• [Exercise requirements]: Please pick up the mailing-list thread below about synchronizing rss counters at exit and exec, continuing from where it stops.
Start of Provided passage
All of lore.kernel.org
 help / color / mirror / Atom feed
From: Kamezawa Hiroyuki <kamezawa.hiroyu@jp.fujitsu.com>
To: Oleg Nesterov <oleg@redhat.com>
Cc: Linus Torvalds <torvalds@linux-foundation.org>,
	Markus Trippelsdorf <markus@trippelsdorf.de>,
	akpm@linux-foundation.org,
	Linux Kernel Mailing List <linux-kernel@vger.kernel.org>,
	linux-mm <linux-mm@kvack.org>,
	khlebnikov@openvz.org, hughd@google.com, stable@vger.kernel.org
Subject: Re: [patch 12/12] mm: correctly synchronize rss-counters at exit/exec
Date: Mon, 11 Jun 2012 19:25:21 +0900	[thread overview]
Message-ID: <4FD5C791.9090902@jp.fujitsu.com> (raw)
In-Reply-To: <20120608121816.GA23147@redhat.com>

(2012/06/08 21:18), Oleg Nesterov wrote:
> On 06/07, Linus Torvalds wrote:
>>
>> It does totally insane things in xacct_add_tsk(). You can't call
>> "sync_mm_rss(mm)" on somebody elses mm,
>
> Damn, I am stupid. Yes, I forgot about fill_stats_for_pid().
> And I didn't bother to look at get_task_mm() which clearly
> shows that this tsk can be !current.
>
> We can add the "p == current" check as Hugh suggested.
>
> But,
>
>> Doing it
>> *anywhere* where mm is not clearly "current->mm" is wrong.
>
> Agreed.
>
> How about v2? It adds sync_mm_rss() into taskstats_exit(). Note
> that it preserves the "tsk->mm != NULL" check we currently have.
> I think it should be removed (see the changelog), but even if I
> am right I'd prefer to do this in a separate patch.
>

I'm sorry I've been silent...one another fix I can think of is
this kind of change to sync_mm_rss(). How do you think ?

==
 From be49ed6843b09ae33d758f2a51cf8357f7502512 Mon Sep 17 00:00:00 2001
From: KAMEZAWA Hiroyuki <kamezawa.hiroyu@jp.fujitsu.com>
Date: Mon, 11 Jun 2012 19:45:09 +0900
Subject: [PATCH] fix sync_mm_rss() leakage.

Any page fault after sync_mm_rss() in do_exit() causes problem
in check_mm(). It happens because task's rss counter is not
synchronized after the last sync_mm_rss().

This patch replaces the last sync_mm_rss() with finalize_mm_rss()
and disallow per-task rss count caching after finalization.

Signed-off-by: KAMEZAWA Hiroyuki <kamezawa.hiroyu@jp.fujitsu.com>
---
  fs/exec.c          |    3 ++-
  include/linux/mm.h |   10 ++++++++++
  kernel/exit.c      |    3 +--
  mm/memory.c        |   21 ++++++++++++++++++---
  4 files changed, 31 insertions(+), 6 deletions(-)

diff --git a/fs/exec.c b/fs/exec.c
index a79786a..3e47772 100644
--- a/fs/exec.c
+++ b/fs/exec.c
@@ -819,7 +819,7 @@ static int exec_mmap(struct mm_struct *mm)
End of Provided passage
Start of Information supplied
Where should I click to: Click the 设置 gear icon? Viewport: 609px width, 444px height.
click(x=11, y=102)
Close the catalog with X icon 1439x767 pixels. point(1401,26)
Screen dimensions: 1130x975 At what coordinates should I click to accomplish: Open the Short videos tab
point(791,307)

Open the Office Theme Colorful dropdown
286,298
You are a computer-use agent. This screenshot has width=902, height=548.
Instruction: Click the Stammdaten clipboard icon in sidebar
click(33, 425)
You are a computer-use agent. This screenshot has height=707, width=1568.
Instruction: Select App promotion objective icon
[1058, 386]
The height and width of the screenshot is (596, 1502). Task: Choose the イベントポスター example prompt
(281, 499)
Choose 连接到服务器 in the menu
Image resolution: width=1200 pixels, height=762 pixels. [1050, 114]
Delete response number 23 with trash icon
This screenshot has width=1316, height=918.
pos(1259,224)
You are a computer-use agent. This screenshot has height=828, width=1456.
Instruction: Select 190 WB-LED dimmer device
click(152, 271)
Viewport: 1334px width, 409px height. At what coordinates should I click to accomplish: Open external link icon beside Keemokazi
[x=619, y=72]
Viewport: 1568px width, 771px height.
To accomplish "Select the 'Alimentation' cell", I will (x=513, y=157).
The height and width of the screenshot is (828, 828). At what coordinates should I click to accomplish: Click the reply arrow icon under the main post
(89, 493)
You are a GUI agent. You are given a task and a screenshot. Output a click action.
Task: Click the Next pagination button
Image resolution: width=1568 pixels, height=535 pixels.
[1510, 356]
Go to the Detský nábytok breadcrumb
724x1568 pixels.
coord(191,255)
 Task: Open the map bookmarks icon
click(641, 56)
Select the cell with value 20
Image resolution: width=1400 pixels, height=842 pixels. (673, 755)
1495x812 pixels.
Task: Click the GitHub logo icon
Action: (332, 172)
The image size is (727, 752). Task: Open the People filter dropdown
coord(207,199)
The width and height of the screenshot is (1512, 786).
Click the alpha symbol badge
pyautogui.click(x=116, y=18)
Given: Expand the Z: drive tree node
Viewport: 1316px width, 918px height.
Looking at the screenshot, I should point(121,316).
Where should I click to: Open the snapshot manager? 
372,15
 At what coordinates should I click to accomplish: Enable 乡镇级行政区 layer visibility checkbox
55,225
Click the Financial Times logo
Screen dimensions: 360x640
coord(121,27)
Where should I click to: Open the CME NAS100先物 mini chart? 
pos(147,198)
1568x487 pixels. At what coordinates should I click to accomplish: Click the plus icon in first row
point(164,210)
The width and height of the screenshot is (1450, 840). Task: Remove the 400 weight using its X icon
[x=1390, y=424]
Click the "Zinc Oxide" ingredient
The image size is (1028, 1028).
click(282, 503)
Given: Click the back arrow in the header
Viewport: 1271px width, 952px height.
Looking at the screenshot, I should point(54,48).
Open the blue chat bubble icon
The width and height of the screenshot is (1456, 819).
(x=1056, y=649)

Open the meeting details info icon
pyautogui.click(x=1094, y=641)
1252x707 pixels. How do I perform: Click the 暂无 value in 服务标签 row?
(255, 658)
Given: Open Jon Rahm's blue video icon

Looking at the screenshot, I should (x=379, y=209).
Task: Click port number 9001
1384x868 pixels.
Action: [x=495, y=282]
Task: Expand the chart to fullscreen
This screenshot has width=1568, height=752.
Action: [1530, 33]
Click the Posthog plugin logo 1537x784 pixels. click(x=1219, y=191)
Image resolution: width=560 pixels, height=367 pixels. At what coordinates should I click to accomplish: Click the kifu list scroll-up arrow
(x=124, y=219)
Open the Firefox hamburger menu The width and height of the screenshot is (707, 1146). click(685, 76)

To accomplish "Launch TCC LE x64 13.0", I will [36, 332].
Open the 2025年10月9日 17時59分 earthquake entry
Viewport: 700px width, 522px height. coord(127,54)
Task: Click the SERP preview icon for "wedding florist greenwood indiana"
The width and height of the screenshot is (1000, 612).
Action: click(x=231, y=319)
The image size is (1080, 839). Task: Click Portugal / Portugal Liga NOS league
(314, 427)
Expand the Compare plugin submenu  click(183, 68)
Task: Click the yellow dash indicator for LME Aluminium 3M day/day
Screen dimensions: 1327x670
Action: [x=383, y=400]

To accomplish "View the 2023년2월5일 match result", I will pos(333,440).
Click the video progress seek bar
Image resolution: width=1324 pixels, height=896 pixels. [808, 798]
End of Information supplied
• [Reply to the exercise]:
  	/* Notify parent that we're no longer interested in the old VM */
  	tsk = current;
  	old_mm = current->mm;
-	sync_mm_rss(old_mm);
+	finalize_mm_rss();
  	mm_release(tsk, old_mm);
  
  	if (old_mm) {
@@ -851,6 +851,7 @@ static int exec_mmap(struct mm_struct *mm)
  		return 0;
  	}
  	mmdrop(active_mm);
+	initialize_mm_rss();
  	return 0;
  }
  
diff --git a/include/linux/mm.h b/include/linux/mm.h
index b36d08c..995d7ff 100644
--- a/include/linux/mm.h
+++ b/include/linux/mm.h
@@ -1129,10 +1129,20 @@ static inline void setmax_mm_hiwater_rss(unsigned long *maxrss,
  
  #if defined(SPLIT_RSS_COUNTING)
  void sync_mm_rss(struct mm_struct *mm);
+void finalize_mm_rss(void);
+void initialize_mm_rss(void);
  #else
+static inline void finalize_mm_rss(void)
+{
+}
+
  static inline void sync_mm_rss(struct mm_struct *mm)
  {
  }
+
+static inline void initialize_mm_rss(void)
+{
+}
  #endif
  
  int vma_wants_writenotify(struct vm_area_struct *vma);
diff --git a/kernel/exit.c b/kernel/exit.c
index 34867cc..2111879 100644
--- a/kernel/exit.c
+++ b/kernel/exit.c
@@ -961,8 +961,7 @@ void do_exit(long code)
  
  	acct_update_integrals(tsk);
  	/* sync mm's RSS info before statistics gathering */
-	if (tsk->mm)
-		sync_mm_rss(tsk->mm);
+	finalize_mm_rss();
  	group_dead = atomic_dec_and_test(&tsk->signal->live);
  	if (group_dead) {
  		hrtimer_cancel(&tsk->signal->real_timer);
diff --git a/mm/memory.c b/mm/memory.c
index 1b7dc66..07aa887d 100644
--- a/mm/memory.c
+++ b/mm/memory.c
@@ -125,6 +125,20 @@ core_initcall(init_zero_pfn);
  
  #if defined(SPLIT_RSS_COUNTING)
  
+void initialize_mm_rss(void)
+{
+	current->rss_stat.events = 0;
+}
+
+void finalize_mm_rss(void)
+{
+	current->rss_stat.events = -1;
+	if (current->mm)
+		sync_mm_rss(current->mm);
+}
+
+#define rss_count_finalized(task)	((task)->rss_stat.events < 0)
+
  void sync_mm_rss(struct mm_struct *mm)
  {
  	int i;
@@ -135,14 +149,15 @@ void sync_mm_rss(struct mm_struct *mm)
  			current->rss_stat.count[i] = 0;
  		}
  	}
-	current->rss_stat.events = 0;
+	if (!rss_count_finalized(current))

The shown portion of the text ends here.